According to the researchers, the 12-bit, 100-ksample/s A/D represents an upper bound in performance required for most microsensor applications. Moreover, its sampling rate can be reduced arbitrarily to yield linear power savings, Chandrakasan said.
The architecture of an energy-efficient sensor node processor needs to be maximized for power efficiency. It thus uses a custom CPU and instruction set to minimize the instruction memory footprint. Dedicated blocks for interfacing to the A/D and radio, as well as for performing complex algorithms such as fast Fourier transforms, handle common tasks much more efficiently than CPU software. A direct memory access engine further reduces CPU load by efficiently moving data between the functional blocks and memory. In addition to dedicated hardware, ultradynamic voltage scaling (UDVS), in which supply voltage and frequency are varied to optimize energy, is an effective technique. A conventional dynamic voltage-scaling system operates at the lowest supply voltage that allows the throughput constraints to be met. Without speed constraints, a UDVS system further reduces the supply voltage to the subthreshold region, where energy is minimized.
Because of their high frequency of operation and wide bandwidth, RF circuits in a radio typically consume milliwatts of power and dominate the power budget of a wireless microsensor node. To achieve microwatt average power consumption and optimal energy efficiency, a radio can be duty-cycled by operating at a high instantaneous data rate and being turned off periodically. To realize an energy-efficient duty-cycled radio, it is important to minimize the idle-to-active startup time.
A key metric for measuring the energy efficiency of the transceiver is energy per bit, which is equal to the power consumption of the transmitter or receiver divided by the instantaneous data rate. MIT's radio achieves energy-per-bit ratios down to 0.4 nanojoule/bit in receive mode and 3.8 nJ/bit in transmit mode, the lowest demonstrated ratios in its class of low-power, short-range radios. These low ratios, combined with a fast receiver startup time of 2.5 microseconds, allow for energy-efficient operation, Chandrakasan said.

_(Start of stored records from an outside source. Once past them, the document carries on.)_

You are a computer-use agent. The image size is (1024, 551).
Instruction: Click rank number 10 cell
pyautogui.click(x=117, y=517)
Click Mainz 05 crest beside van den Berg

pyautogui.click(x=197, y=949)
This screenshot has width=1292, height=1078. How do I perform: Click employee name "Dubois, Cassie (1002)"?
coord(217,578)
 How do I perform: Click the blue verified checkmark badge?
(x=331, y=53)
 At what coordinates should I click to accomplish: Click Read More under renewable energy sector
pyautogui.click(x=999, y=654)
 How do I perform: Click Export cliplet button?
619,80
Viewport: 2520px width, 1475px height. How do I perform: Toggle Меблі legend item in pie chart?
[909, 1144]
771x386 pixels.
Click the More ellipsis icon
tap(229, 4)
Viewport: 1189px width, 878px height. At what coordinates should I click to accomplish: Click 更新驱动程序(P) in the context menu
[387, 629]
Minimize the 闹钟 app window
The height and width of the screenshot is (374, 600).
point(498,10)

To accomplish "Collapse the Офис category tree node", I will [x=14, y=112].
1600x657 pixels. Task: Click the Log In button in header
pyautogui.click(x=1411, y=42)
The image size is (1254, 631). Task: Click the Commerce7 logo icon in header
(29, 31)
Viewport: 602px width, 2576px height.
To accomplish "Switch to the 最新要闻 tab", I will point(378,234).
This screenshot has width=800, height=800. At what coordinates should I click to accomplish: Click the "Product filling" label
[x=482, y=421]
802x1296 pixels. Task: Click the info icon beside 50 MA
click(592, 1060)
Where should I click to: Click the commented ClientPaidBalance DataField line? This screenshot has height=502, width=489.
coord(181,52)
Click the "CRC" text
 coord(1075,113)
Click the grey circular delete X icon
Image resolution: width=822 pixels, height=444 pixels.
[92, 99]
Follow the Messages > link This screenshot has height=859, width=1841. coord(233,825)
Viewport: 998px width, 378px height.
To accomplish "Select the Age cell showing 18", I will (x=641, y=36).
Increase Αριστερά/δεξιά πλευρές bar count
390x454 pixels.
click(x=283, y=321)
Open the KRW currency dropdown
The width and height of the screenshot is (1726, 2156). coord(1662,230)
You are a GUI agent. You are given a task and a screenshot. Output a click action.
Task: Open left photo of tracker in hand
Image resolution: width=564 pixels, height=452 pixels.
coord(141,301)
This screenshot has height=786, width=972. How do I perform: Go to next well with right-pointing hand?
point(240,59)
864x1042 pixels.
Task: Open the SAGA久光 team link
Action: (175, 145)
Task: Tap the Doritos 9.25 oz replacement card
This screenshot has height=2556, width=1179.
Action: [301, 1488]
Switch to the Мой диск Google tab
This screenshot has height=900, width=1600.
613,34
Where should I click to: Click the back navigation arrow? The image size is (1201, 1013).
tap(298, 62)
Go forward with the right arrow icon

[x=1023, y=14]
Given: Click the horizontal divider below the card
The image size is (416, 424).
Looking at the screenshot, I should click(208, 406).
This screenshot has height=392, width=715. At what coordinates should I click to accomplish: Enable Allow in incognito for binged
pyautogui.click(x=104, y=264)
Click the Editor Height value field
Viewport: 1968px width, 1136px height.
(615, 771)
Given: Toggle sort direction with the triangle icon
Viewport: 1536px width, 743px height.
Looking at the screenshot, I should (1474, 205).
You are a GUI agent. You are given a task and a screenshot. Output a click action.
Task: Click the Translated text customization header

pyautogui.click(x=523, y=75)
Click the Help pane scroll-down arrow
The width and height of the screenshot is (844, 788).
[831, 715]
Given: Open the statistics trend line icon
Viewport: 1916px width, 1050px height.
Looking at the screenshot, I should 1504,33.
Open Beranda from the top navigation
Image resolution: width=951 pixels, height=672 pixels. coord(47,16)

The transceiver operates in a single channel centered at 916.5 MHz and employs on/off keying modulation. A noncoherent, envelope-detection receiver architecture removes the need for a local oscillator and allows for a fast receiver startup time. On/off keying is well-suited for energy-efficient short-range wireless links, where circuit power consumption is often greater than the transmitted output power. The receiver power consumption scales from 0.5 to 2.6 mW, with an associated sensitivity ranging from –37 dBm to –65 dBm at a bit error rate of 10–3. The transmitter supports output power levels from –11.4 dBm to –2.2 dBm.